At the end of last month, the Belarusian autocrat intervened in Mr. Prigozhin’s armed uprising and made a deal with the Wagner leader in which he agreed to withdraw his forces in exchange for amnesty for his fighters and safe passage to Belarus for himself.

Mr. Lukashenko stated that he spoke with Mr. Prigozhin on Wednesday, and Wagner would continue to “fulfill its duties to Russia for as long as it can.” He stated that Mr. Prigozhin was free, but he did not know what would happen in the future.

He stated that he did not anticipate that Mr. Putin would pursue immediate retribution for the failed mutiny. “If you believe Putin to be so malicious and vindictive that he will ‘kill’ Prigozhin tomorrow, you’re mistaken,” he said.

Mr. Lukashenko previously stated that he had promised Wagner fighters an “abandoned” military base, and satellite images verified by The New York Times last week revealed the construction of new temporary structures at an abandoned base approximately 80 miles from Minsk, Belarus.
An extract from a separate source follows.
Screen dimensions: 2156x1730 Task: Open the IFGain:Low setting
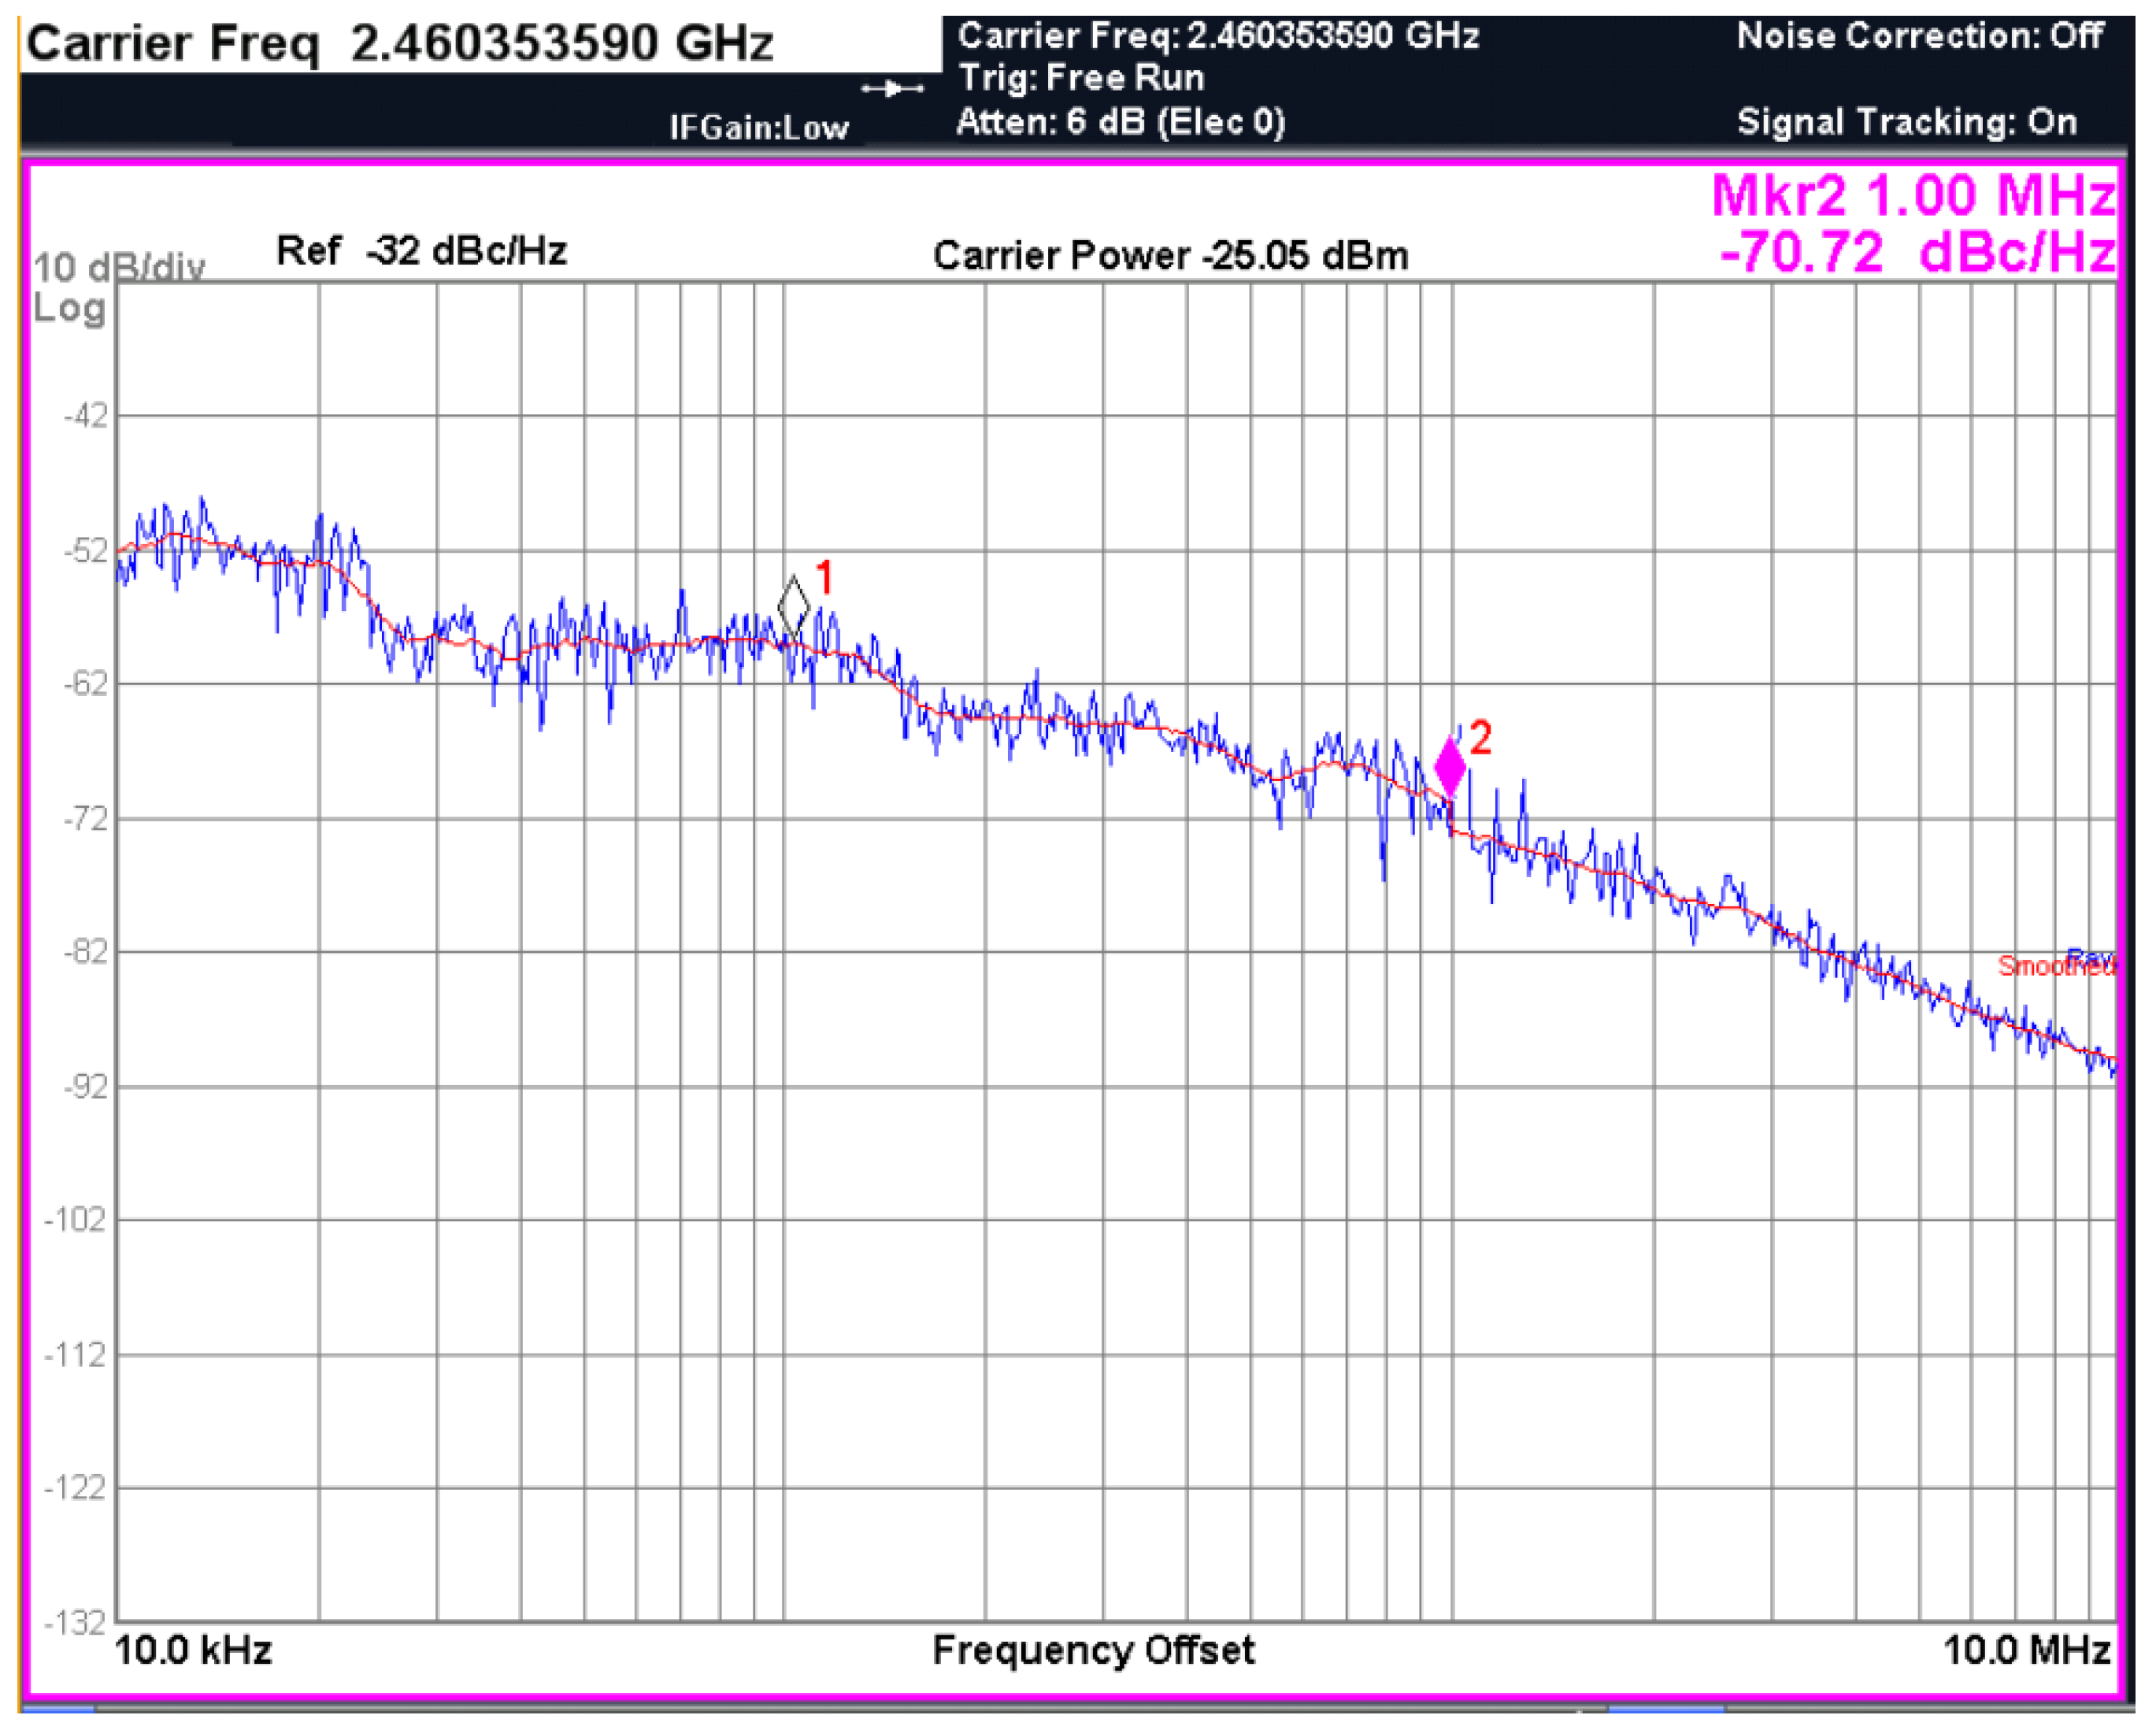(758, 128)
However, Mr. Lukashenko appeared less certain on Thursday regarding the potential presence of Wagner troops in Belarus.

“We will decide in the future whether they will visit and, if so, in what numbers,” he said.
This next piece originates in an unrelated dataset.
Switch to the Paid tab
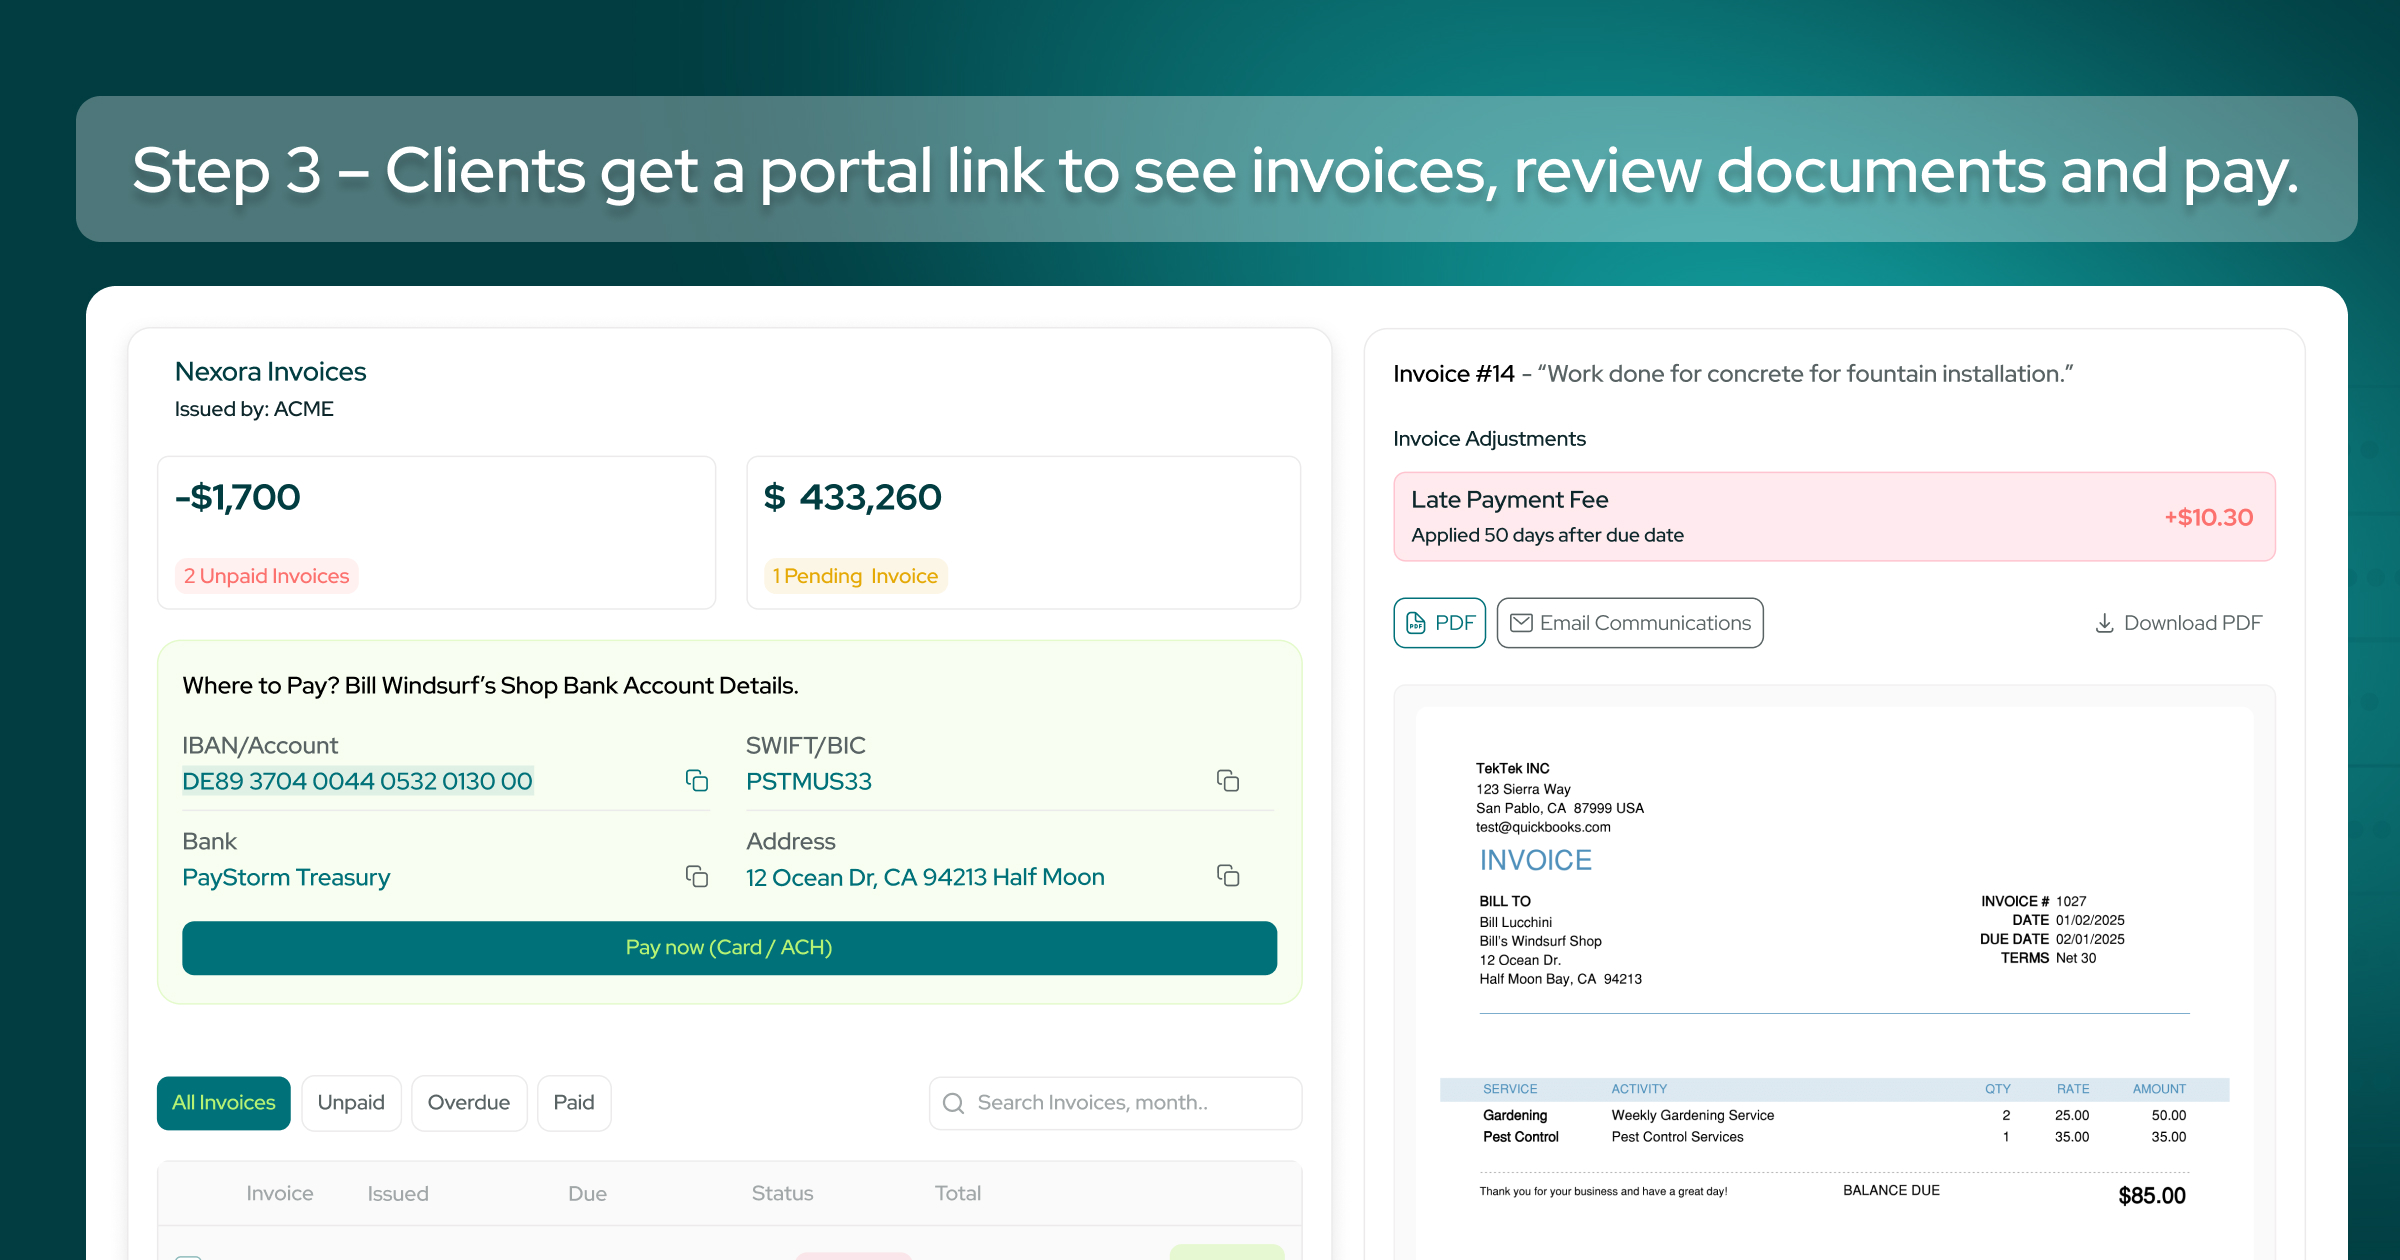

Mr. Lukashenko stated that any Wagner units in Belarus could be called upon to defend the country and that the group’s willingness to fight for Belarus in the event of a conflict was the primary condition for granting it permission to relocate to Belarus.

“If we must activate this unit for national defense, then it will be activated immediately,” he said. “And their experience will be in high demand.”

After the uprising in Russia at the end of last month, Mr. Lukashenko positioned himself as a power mediator who helped avert a crisis, despite his growing isolation from the rest of the world. Mr. Lukashenko appears to be attempting to improve his reputation as a key participant in resolving one of the gravest crises of Mr. Putin’s tenure as Russian president.

By granting an interview to a small group of reporters at his presidential palace on Thursday, Mr. Lukashenko may be attempting to establish a degree of independence from his benefactors in Moscow while gaining support from an electorate more interested in peace than joining Mr. Putin’s war in Ukraine.